§ **EXERCISE MATERIAL**
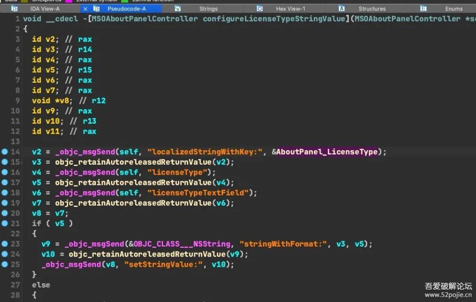The height and width of the screenshot is (302, 476).
Task: Close the Pseudocode-A tab
Action: click(86, 9)
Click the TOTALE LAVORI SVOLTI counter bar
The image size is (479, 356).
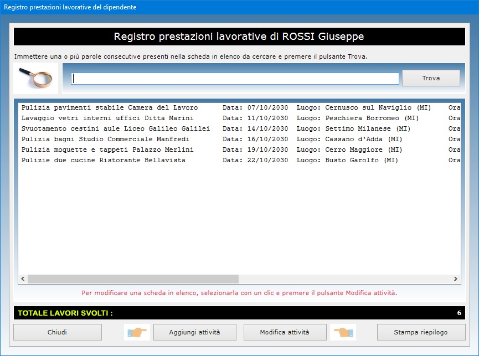239,313
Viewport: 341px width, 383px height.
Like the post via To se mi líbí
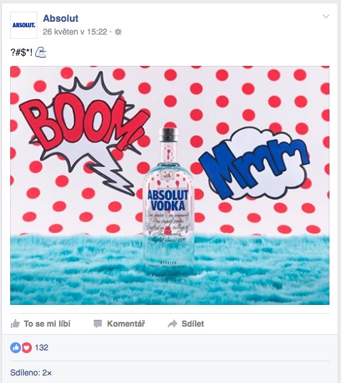click(41, 324)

§ **EXERCISE DESCRIPTION**
What are the lines from the one containing "The image size is (479, 356)." through the end of the records? Write them out exactly, leaving out the pictures.

§ **EXERCISE OUTPUT**
The image size is (479, 356).
239,313
Viewport: 341px width, 383px height.
Like the post via To se mi líbí
click(41, 324)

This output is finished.